The two rows are disjoint if:

count(rowASet) + count(rowBSet) == count( union(rowASet, rowBSet) )

This suggests an algorithm for a 2D array where a rows are successively added (as sets) to a running total set. The count of the total set is measured before and after the addition of each row's set. If that count increases by the size of the row set just added, then the row just added is disjoint from those added so far.

**See the conversation with @CandiedOrange. I'm taking "disjoint row" to mean a row that contains no element found in any other row, but might itself contain repeated elements internally.

Answer 3

If you are allowed to use java collections consider using java's HashSet. It was designed for things like this:

areDisjoint() inspired by http://www.geeksforgeeks.org/check-two-given-sets-disjoint/

import java.util.*;

public static void main (String[] args)
{        

    int[][] twoD = {{3,3,3},{4,4,4},{5,5,5}};
    if ( disjointRows(twoD) )
    {
        System.out.println("Mutually disjoint rows");
    }
    else
    {
        System.out.println("Some element duplicated in other row");
    }
}

public static boolean disjointRows(int[][] twoD)
{

    // -- Copy 2D array into data structure -- //

    ArrayList<HashSet<Integer>> rows = new ArrayList<HashSet<Integer>>();

    for (int[] row : twoD)
    {            
        HashSet<Integer> hs = new HashSet<Integer>();
        for (int elem : row)
        {
            hs.add(elem);                
        }
        rows.add( hs );
    }

    // Above is O = r*c time just as it would be to copy the 2D array. 
    // or you can express it as O(n^2)


    // -- Mutual disjoint rows test -- //

    // Compare every combination of rows
    for (int y=1; y< rows.size(); y++)
    {
        for (int x=0; x<y; x++)
        {
          //TODO remove debugging code                
            System.out.print(areDisjoint( rows.get(x), rows.get(y) ) );
            System.out.print("=");
            System.out.print("(" + x + "," + y + ")  ");

            if (! areDisjoint( rows.get(x), rows.get(y) )  )
            {
                return false;
            }
        }
        System.out.println("");
    }
    return true;
    //Above is O = r(r-1)/2 * c 
    //or you can express it as O(n^3)
}

static boolean areDisjoint(Set<Integer> set1, Set<Integer> set2)
{
    //set1 must not contain anything in set2 
    for (int i : set2)
    {
        if ( set1.contains(i) )
            return false;
    }
    return true;
    // Above is c or O(n) because contains lookup is O(1)
}

Output:

// true=(0,1)
// true=(0,2) true=(1,2)
// Mutually disjoint rows

I can't tell if this is better than your "brute force" solution since you didn't post it.

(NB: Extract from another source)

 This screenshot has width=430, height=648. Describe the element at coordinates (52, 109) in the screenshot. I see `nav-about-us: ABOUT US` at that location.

I can tell from a big O notation perspective this is neck and neck with japreiss's solution. We're both at O(n^3). This solution uses more memory because it copies the 2D array rather than mutate it. When performance is equal I strongly urge you to pick your algorithm based on readability. I admit mine is longer. I took the time to comment it.

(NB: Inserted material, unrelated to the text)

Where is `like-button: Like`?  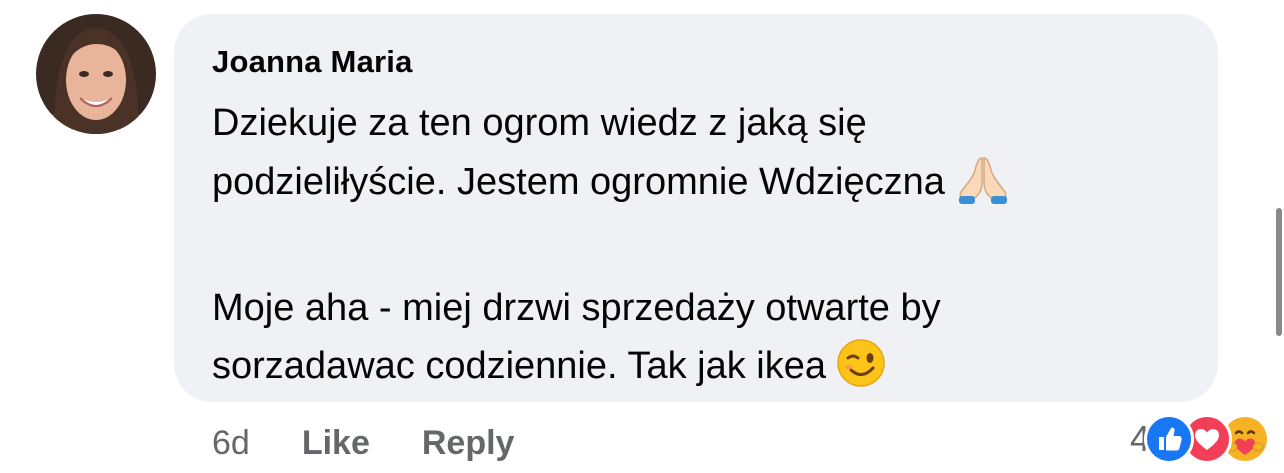 like-button: Like is located at coordinates (336, 444).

See also: Is a Java hashmap really O(1)?

//         If each row is to be disjoint from all other rows then
//         then testing them all against each other would produce
//         this truth table.  
//        
//                0    1    2   
//              |----|----|----|
//            0 | F  | T  | T  |
//              |----|----|----|
//            1 | T  | F  | T  |
//              |----|----|----|
//            2 | T  | T  | F  |
//              |----|----|----|
//        
//         Testing a row against it self can be ignored as can        
//         tests that simply transpose the input rows. Leaving us with
//        
//                0    1    2   
//              |
//            0 | 
//              |----|
//            1 | T  |
//              |----|----|
//            2 | T  | T  |
//              |----|----|
//        
//         So long as that's true, the rows are mutually disjoint

Answer 4

EDIT: my answer was slow and stupid. Or to put it more kindly, it was doing unnecessary work because it computed which two rows intersect instead of whether or not any two rows intersect.

After I posted I thought of 2 faster algorithms but they turned out to be Danylo Mysak's answer and the "running total set" danh hinted at.

I would still like to benchmark these different approaches.